The Hubble Space Telescope

NASA and SpaceX will study the feasibility of granting a mission to Elon Musk's company, the purpose of which would be to reposition the Hubble telescope to a higher orbit in order to x27;to increase its lifespan, the US space agency has announced.

The telescope, which has been operating since 1990 at some 540 kilometers above Earth, is seeing its orbit slowly degrade due to the atmospheric friction it still experiences, even at low levels.

Hubble has no means of propulsion on board, and its altitude had already been corrected in the past during American space shuttle missions.

The proposed new mission would see the use of SpaceX's Dragon rocket.

SpaceX's Crew Dragon capsule during a mission to the International Space Station.

A few months ago, SpaceX contacted NASA with the idea of โ€‹โ€‹a study to see if a commercial crew could help boost Hubble, NASA chief science officer Thomas Zurbuchen told reporters, adding that the agency had accepted this study without it costing him anything financially.

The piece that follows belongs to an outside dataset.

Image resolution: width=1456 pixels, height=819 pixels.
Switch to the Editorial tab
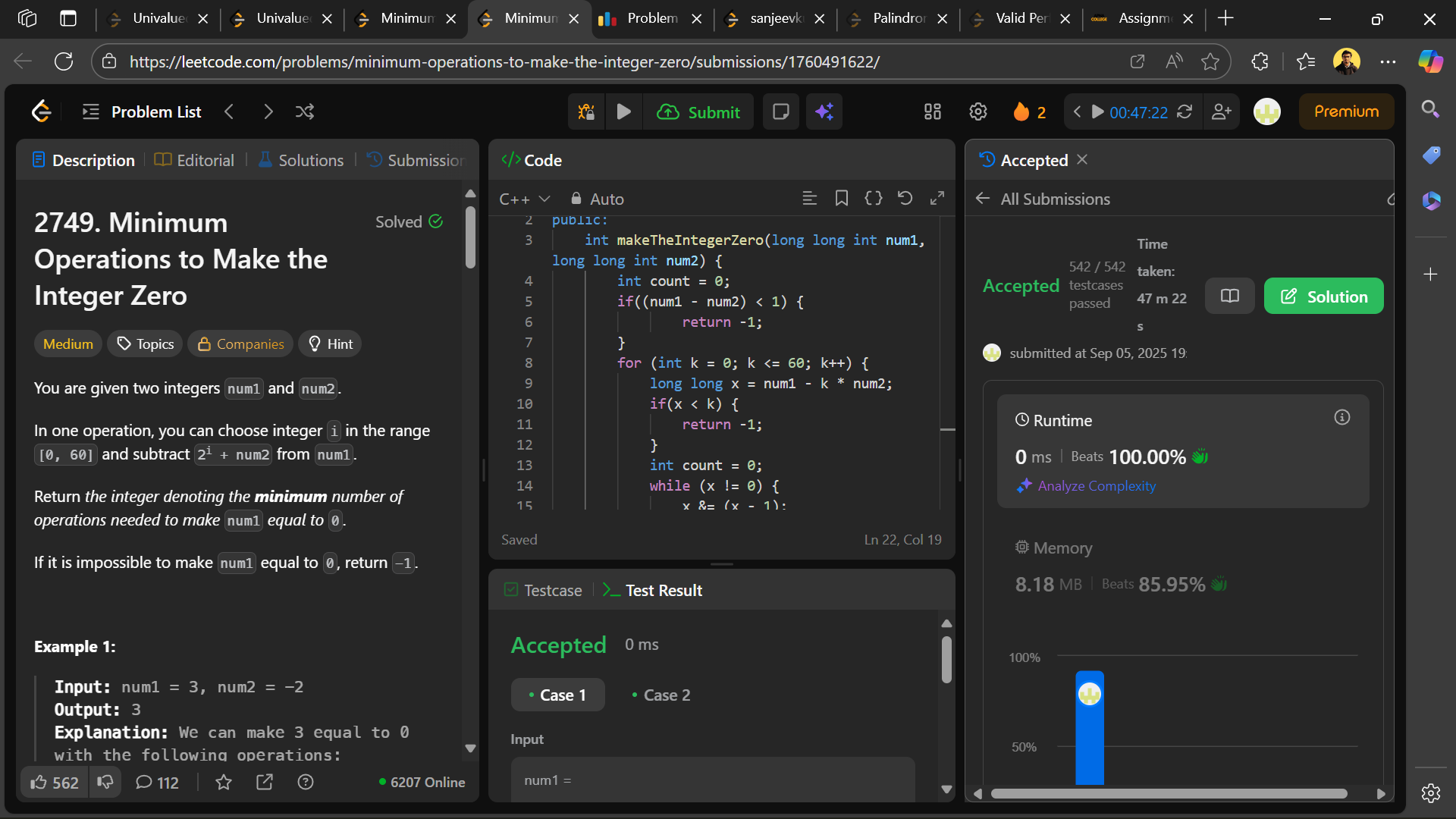pyautogui.click(x=195, y=160)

The official stressed that there are currently no concrete plans to conduct or fund a mission until all potential technical challenges are better understood.

One โ€‹โ€‹of the main hurdles is the lack of a robotic arm on Dragon, unlike space shuttles, and would therefore need modification.

SpaceX came up with the idea in partnership with Polaris Program, a private spaceflight company.

Asked whether such a mission could be seen as a way to give wealthy people something to do in space, Thomas Zurbuchen said: I think it was very timely for us to consider (such a mission) because of the extraordinary value this research asset has for us, with reference to the Hubble Telescope.

Considered As one of the most important scientific instruments in history, Hubble continues to make important discoveries, including this year's detection of the most distant single star ever observed, Earendel, whose light took 12.9 billion years to reach us.

The telescope is currently scheduled to remain operational until the end of the decade, with an estimated 50% probability that it will lose orbit in 2037, said Patrick Crouse, the Hubble project manager.